Por Pedro Marques de Santana
A atualização dos indicadores bimestrais do Instituto de Pesquisa Econômica Aplicada (Ipea) apontou que as receitas e as despesas correntes do conjunto dos entes subnacionais mantiveram trajetória de crescimento no terceiro bimestre de 2026 em comparação com mesmo período de 2025.

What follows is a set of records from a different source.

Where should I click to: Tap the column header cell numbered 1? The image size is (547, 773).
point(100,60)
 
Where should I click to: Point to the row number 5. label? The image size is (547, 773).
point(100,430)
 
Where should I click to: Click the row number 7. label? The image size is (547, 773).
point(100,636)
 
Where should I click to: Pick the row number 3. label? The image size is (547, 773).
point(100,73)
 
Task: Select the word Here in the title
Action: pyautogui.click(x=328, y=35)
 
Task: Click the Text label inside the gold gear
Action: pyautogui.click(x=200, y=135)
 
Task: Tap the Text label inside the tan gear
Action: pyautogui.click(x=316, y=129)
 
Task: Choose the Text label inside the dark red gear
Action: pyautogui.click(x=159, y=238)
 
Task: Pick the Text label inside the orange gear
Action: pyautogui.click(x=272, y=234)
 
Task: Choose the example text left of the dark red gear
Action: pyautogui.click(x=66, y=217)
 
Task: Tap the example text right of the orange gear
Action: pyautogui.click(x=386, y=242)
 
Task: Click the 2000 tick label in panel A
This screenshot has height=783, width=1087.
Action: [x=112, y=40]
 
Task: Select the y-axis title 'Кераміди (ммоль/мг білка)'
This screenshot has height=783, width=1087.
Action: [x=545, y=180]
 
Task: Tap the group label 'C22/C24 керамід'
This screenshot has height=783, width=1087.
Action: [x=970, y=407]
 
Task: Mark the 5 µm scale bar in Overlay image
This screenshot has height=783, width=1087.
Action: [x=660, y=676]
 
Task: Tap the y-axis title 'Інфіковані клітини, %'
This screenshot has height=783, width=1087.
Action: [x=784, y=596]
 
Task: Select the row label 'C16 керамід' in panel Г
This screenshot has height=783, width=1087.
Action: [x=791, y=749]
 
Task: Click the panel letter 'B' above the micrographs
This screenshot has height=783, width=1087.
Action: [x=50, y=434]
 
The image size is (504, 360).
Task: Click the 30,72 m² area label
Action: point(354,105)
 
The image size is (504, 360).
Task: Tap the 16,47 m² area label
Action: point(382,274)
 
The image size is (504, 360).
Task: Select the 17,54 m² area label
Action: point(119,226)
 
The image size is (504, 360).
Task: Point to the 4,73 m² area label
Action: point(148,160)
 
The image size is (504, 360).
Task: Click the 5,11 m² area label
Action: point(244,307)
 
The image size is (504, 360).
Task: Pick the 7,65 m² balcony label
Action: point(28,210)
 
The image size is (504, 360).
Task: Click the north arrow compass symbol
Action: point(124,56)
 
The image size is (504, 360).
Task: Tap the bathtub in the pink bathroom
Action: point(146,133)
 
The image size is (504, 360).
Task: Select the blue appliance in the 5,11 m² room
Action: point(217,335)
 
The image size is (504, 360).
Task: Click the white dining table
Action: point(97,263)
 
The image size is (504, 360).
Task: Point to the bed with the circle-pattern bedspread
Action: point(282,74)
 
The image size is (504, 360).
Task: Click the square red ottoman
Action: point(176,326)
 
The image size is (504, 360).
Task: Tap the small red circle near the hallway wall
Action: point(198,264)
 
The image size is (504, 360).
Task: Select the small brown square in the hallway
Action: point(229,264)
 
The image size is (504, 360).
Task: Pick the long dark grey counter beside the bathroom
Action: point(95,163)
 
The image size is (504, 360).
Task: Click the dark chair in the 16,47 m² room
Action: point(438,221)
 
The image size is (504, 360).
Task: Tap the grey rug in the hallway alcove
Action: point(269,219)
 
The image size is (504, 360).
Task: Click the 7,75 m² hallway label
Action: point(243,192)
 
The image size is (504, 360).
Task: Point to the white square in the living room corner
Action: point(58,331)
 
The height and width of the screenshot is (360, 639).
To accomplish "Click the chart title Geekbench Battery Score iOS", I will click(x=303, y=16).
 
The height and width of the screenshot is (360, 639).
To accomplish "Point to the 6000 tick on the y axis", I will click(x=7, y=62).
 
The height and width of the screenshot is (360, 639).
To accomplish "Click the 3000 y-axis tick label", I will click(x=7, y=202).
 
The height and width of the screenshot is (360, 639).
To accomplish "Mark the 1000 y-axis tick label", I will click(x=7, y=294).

As despesas correntes dos estados e do DF cresceram a uma taxa superior ao das receitas correntes, respectivamente, 4,3% e 4,2% contra 3,9% e 3,5%, na comparação dos últimos seis meses e em doze meses acumulados. Do lado das receitas, as transferências correntes superaram o desempenho das receitas correntes próprias, quando comparadas no acumulado dos seis primeiros meses (6,5% contra 3,1%) e dos últimos doze meses (6,7% contra 2,5%), ainda que essas últimas representem uma participação maior nas receitas correntes totais. Do lado das despesas, destaque para as outras despesas correntes, cujas taxas de variação superaram as das despesas com pessoal e encargos nas métricas utilizadas: 8,0% contra 3,9% no bimestre, 6,5% contra 5,3% no semestre, e 5,7% contra 4,3% nos últimos doze meses.
As receitas correntes municipais cresceram 15,6% no terceiro bimestre, puxadas, principalmente, pelo aumento das transferências correntes (21,8%). As despesas correntes, por sua vez, cresceram a uma taxa (7,6%) menor do que as receitas, no bimestre, mas acumularam um crescimento superior (9,3% contra 8,0%) nos primeiros seis meses. Do lado das despesas municipais, destaque também para as outras despesas correntes, cuja expansão, no bimestre, foi de 10,3% e de 12,2%, no primeiro semestre.